» WHAT THIS TASK INVOLVES:
From the line that contains "This screenshot has height=862, width=1279." to the final line of the records below, print each line exactly and leave every picture out.

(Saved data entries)
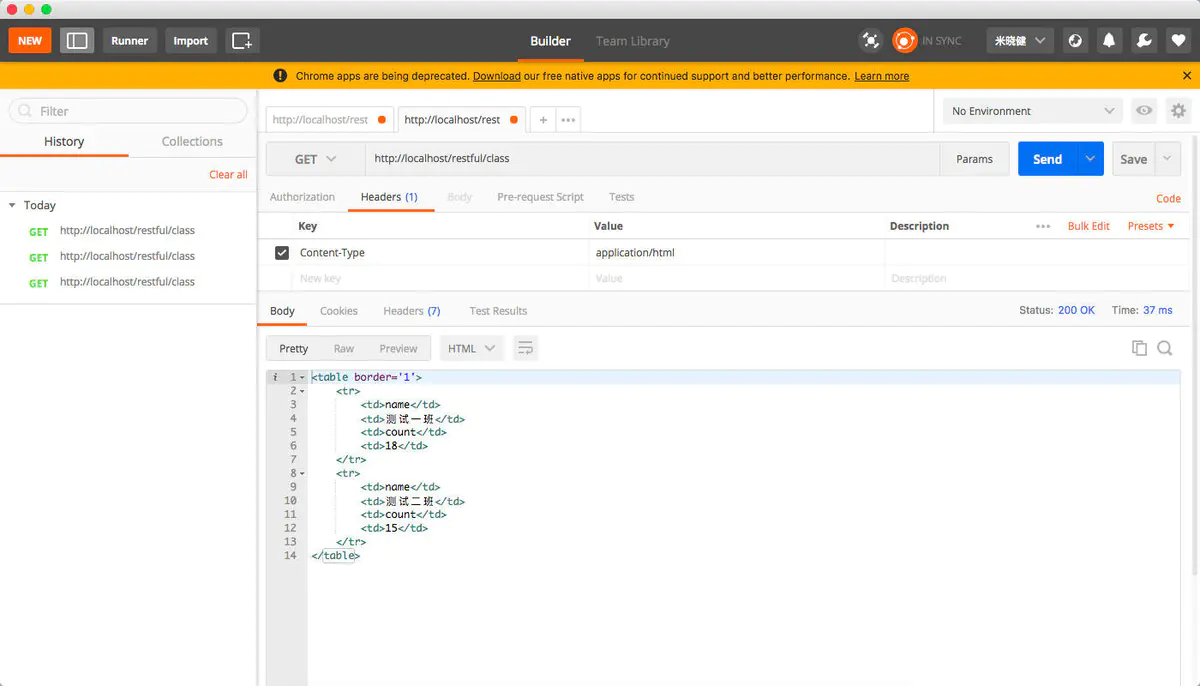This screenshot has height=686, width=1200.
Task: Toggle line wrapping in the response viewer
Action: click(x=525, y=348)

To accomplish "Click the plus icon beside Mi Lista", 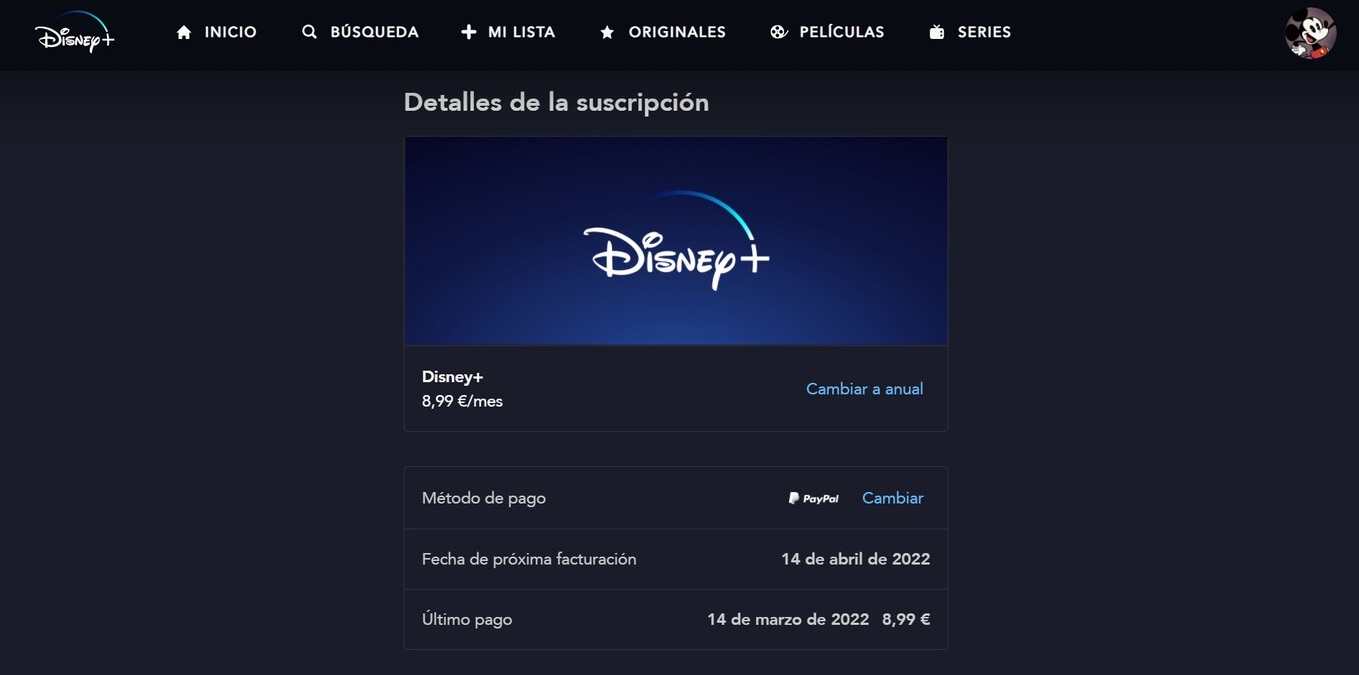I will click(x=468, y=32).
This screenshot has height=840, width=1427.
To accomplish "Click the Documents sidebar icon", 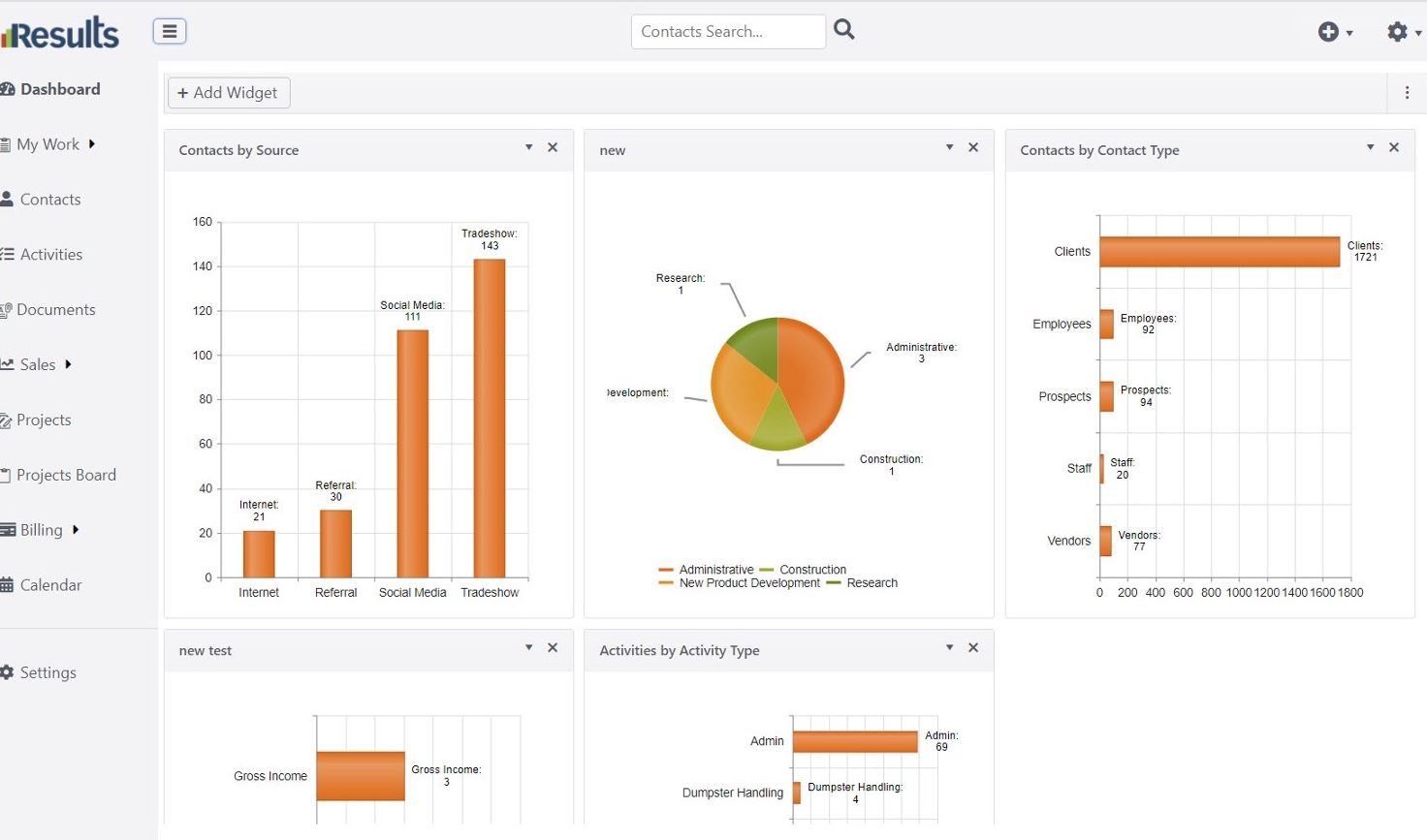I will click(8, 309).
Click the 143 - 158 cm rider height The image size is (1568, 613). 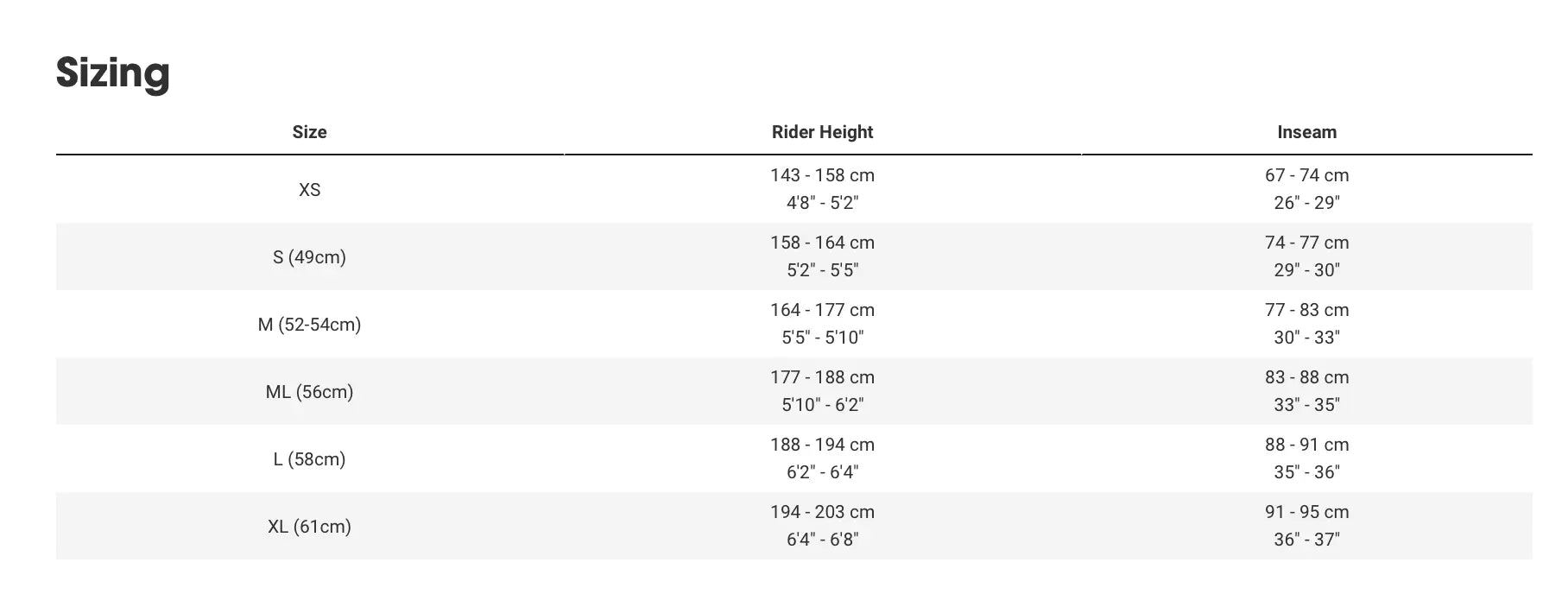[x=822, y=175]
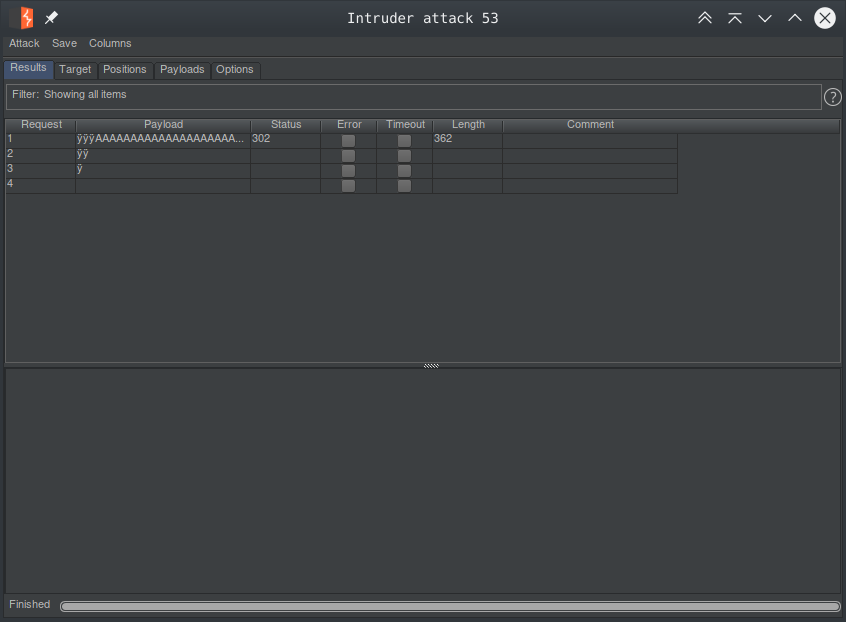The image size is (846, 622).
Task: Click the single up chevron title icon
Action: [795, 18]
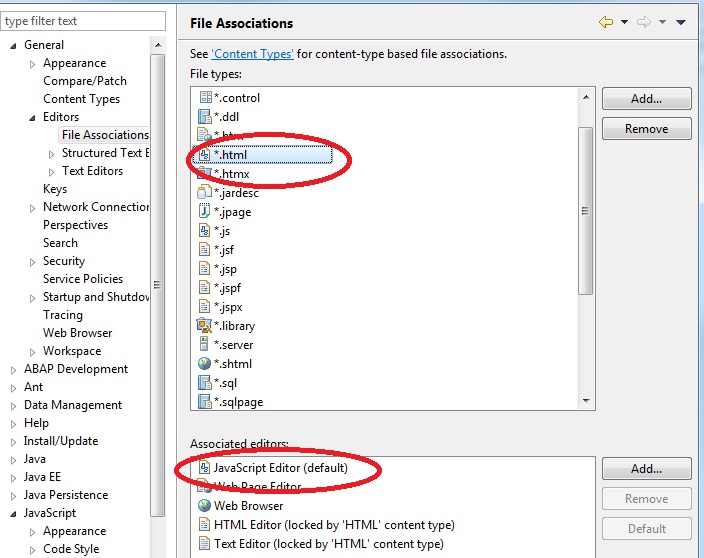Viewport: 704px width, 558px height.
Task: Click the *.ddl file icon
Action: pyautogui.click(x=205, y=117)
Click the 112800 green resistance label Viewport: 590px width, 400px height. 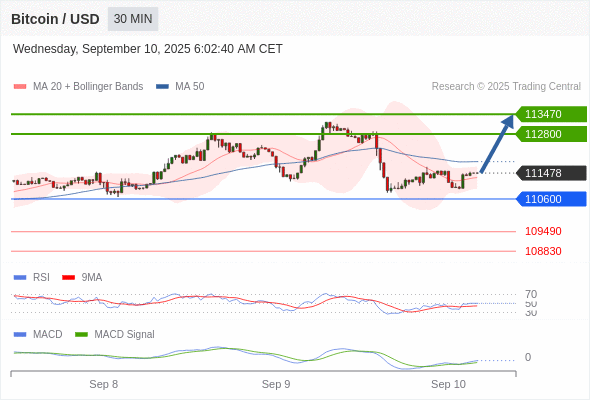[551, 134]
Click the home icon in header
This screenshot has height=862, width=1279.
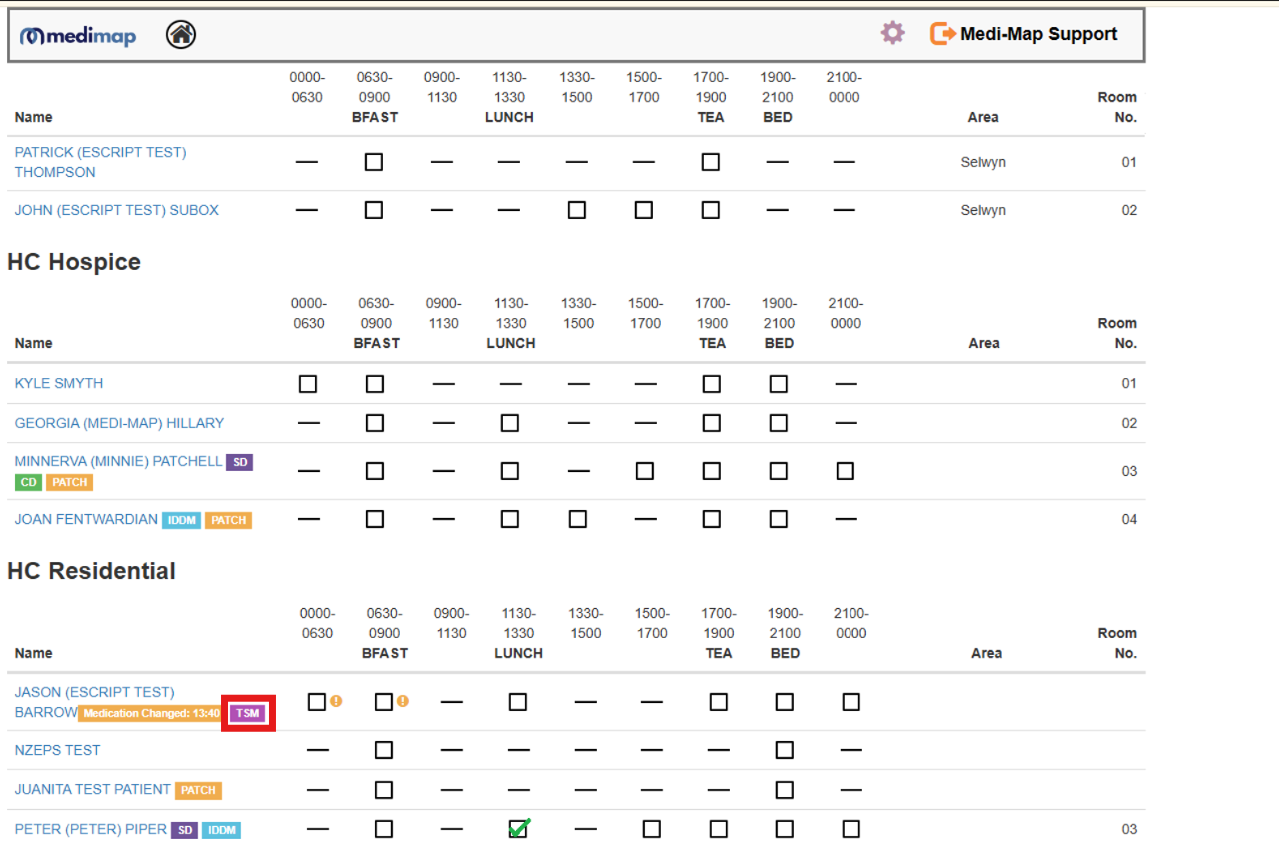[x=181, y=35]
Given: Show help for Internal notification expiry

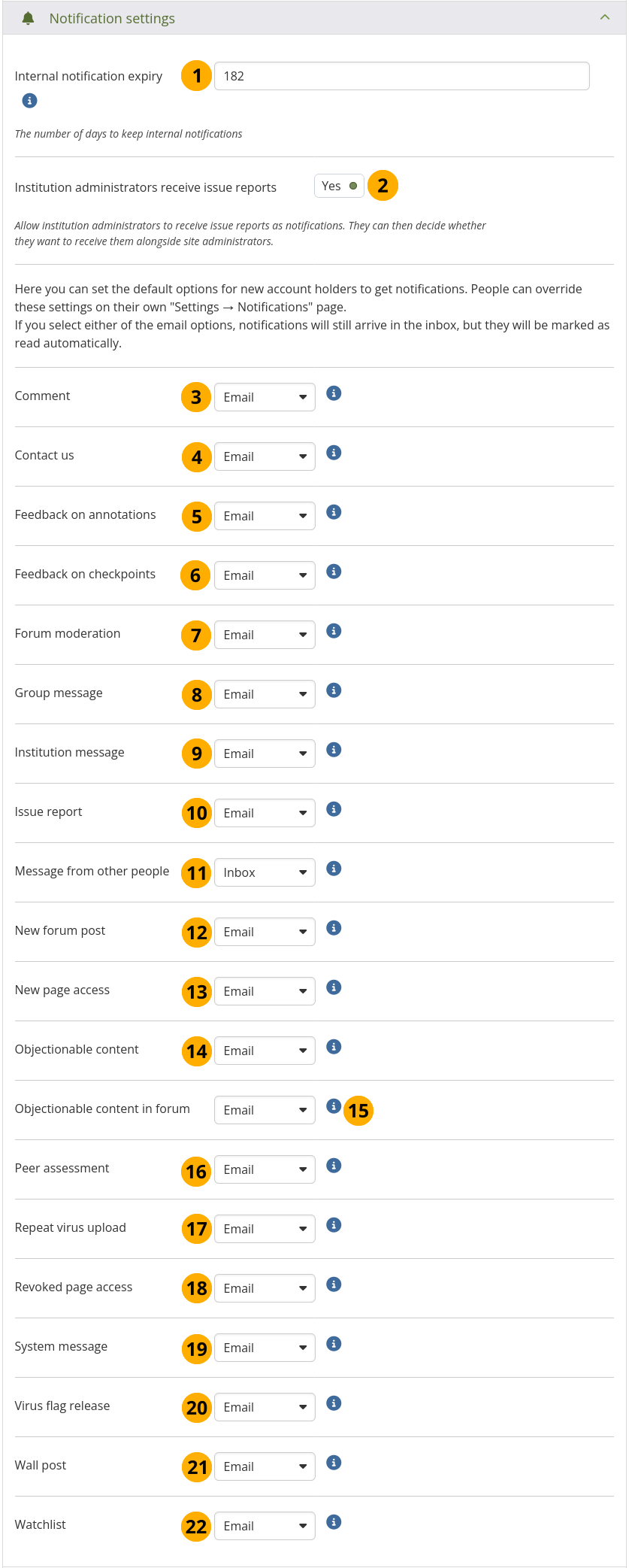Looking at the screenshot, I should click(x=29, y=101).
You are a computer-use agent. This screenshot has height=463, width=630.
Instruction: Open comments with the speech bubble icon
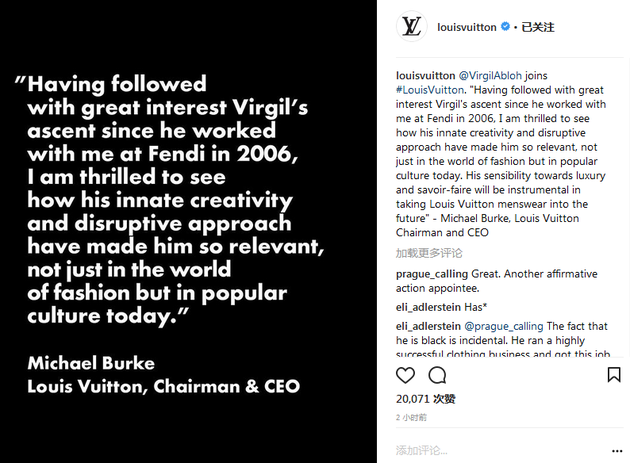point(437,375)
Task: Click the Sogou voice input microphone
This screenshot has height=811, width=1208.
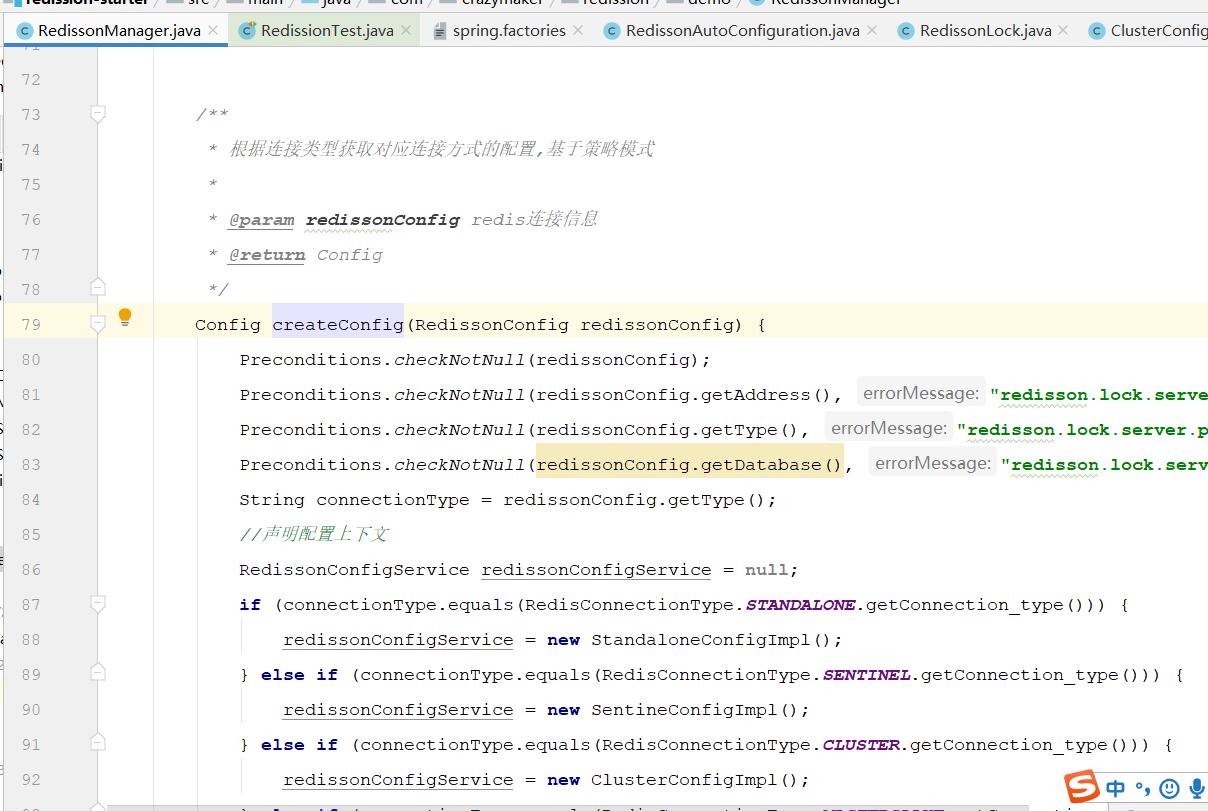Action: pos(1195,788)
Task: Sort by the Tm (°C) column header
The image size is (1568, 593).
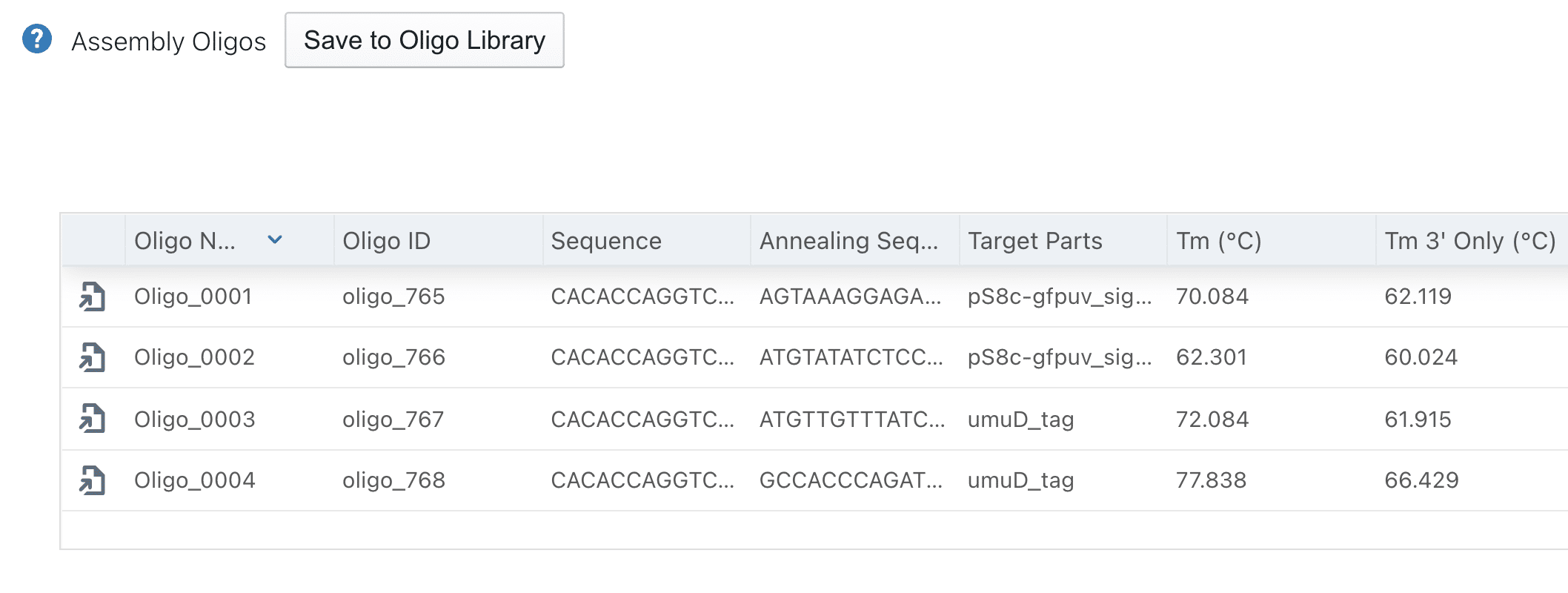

» ANSWER SPACE:
This screenshot has height=862, width=1279.
[x=181, y=35]
Given: Show help for Internal notification expiry

Looking at the screenshot, I should click(x=29, y=101).
You are a computer-use agent. This screenshot has height=463, width=630.
Instruction: Open comments with the speech bubble icon
point(437,375)
Task: Click the Sogou voice input microphone
This screenshot has height=811, width=1208.
Action: pos(1195,788)
Task: Sort by the Tm (°C) column header
The image size is (1568, 593).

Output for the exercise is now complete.